Task instructions - Would you please return the line containing "This screenshot has height=1631, width=2268." and all the lines after it through the end of the records below, unchanged and on their own?

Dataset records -
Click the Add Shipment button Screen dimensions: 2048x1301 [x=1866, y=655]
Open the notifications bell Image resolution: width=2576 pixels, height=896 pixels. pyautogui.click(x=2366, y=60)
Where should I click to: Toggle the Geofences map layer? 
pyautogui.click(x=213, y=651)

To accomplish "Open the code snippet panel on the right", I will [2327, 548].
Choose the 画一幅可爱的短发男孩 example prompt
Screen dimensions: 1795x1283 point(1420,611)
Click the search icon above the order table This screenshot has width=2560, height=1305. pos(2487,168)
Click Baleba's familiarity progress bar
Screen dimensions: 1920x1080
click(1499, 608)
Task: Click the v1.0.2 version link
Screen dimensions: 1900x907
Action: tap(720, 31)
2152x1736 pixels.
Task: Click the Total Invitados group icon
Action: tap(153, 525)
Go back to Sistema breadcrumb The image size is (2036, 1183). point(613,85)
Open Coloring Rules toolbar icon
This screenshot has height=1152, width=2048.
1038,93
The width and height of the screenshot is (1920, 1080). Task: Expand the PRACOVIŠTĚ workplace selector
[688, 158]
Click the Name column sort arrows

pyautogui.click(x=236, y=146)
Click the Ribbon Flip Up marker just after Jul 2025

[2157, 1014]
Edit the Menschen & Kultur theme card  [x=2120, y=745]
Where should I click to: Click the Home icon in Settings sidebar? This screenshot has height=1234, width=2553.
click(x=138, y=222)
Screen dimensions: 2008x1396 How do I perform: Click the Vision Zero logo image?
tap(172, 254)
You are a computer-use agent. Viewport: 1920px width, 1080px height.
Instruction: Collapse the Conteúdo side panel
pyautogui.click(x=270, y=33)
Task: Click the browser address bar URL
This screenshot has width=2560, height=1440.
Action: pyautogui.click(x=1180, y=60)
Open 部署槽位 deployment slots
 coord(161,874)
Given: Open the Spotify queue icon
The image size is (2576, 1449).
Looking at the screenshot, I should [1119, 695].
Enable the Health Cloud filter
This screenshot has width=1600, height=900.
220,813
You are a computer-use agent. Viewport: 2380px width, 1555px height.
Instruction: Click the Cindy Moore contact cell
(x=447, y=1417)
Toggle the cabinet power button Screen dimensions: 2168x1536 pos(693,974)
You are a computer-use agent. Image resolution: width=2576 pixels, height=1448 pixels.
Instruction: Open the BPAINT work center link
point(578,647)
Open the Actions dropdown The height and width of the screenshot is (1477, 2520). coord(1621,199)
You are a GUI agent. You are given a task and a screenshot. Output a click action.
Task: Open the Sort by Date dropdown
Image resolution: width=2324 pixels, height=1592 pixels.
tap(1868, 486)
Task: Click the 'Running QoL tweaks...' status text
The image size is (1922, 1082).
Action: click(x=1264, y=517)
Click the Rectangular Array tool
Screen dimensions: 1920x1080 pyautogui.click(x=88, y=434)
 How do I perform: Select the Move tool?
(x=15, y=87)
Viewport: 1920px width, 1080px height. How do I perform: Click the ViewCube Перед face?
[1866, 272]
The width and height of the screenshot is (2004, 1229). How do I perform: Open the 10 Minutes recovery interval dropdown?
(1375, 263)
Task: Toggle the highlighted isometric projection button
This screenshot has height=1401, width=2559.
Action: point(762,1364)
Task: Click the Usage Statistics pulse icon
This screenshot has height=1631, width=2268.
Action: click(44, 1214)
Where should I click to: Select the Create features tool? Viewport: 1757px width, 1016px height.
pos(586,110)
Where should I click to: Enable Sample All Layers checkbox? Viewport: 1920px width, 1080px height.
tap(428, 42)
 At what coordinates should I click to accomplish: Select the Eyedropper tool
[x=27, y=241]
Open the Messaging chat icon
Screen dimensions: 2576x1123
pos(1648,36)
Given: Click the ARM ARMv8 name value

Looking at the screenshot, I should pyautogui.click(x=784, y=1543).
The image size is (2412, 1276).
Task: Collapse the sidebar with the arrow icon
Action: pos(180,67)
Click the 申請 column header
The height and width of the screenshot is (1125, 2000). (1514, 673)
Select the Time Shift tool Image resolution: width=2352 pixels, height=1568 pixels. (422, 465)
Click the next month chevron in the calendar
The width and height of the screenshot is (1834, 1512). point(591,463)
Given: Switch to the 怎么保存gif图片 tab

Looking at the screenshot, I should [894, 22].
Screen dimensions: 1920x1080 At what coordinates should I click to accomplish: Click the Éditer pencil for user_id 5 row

Answer to this task -
This screenshot has height=1631, width=2268.
Action: click(44, 1214)
Where should I click to: Select the Create features tool? Viewport: 1757px width, 1016px height.
pos(586,110)
Where should I click to: Enable Sample All Layers checkbox? Viewport: 1920px width, 1080px height.
tap(428, 42)
 At what coordinates should I click to accomplish: Select the Eyedropper tool
[x=27, y=241]
Open the Messaging chat icon
Screen dimensions: 2576x1123
pos(1648,36)
Given: Click the ARM ARMv8 name value

Looking at the screenshot, I should pyautogui.click(x=784, y=1543).
The image size is (2412, 1276).
Task: Collapse the sidebar with the arrow icon
Action: pos(180,67)
Click the 申請 column header
The height and width of the screenshot is (1125, 2000). (1514, 673)
Select the Time Shift tool Image resolution: width=2352 pixels, height=1568 pixels. (422, 465)
Click the next month chevron in the calendar
The width and height of the screenshot is (1834, 1512). point(591,463)
Given: Switch to the 怎么保存gif图片 tab

Looking at the screenshot, I should [894, 22].
Screen dimensions: 1920x1080 At what coordinates should I click to accomplish: Click the Éditer pencil for user_id 5 row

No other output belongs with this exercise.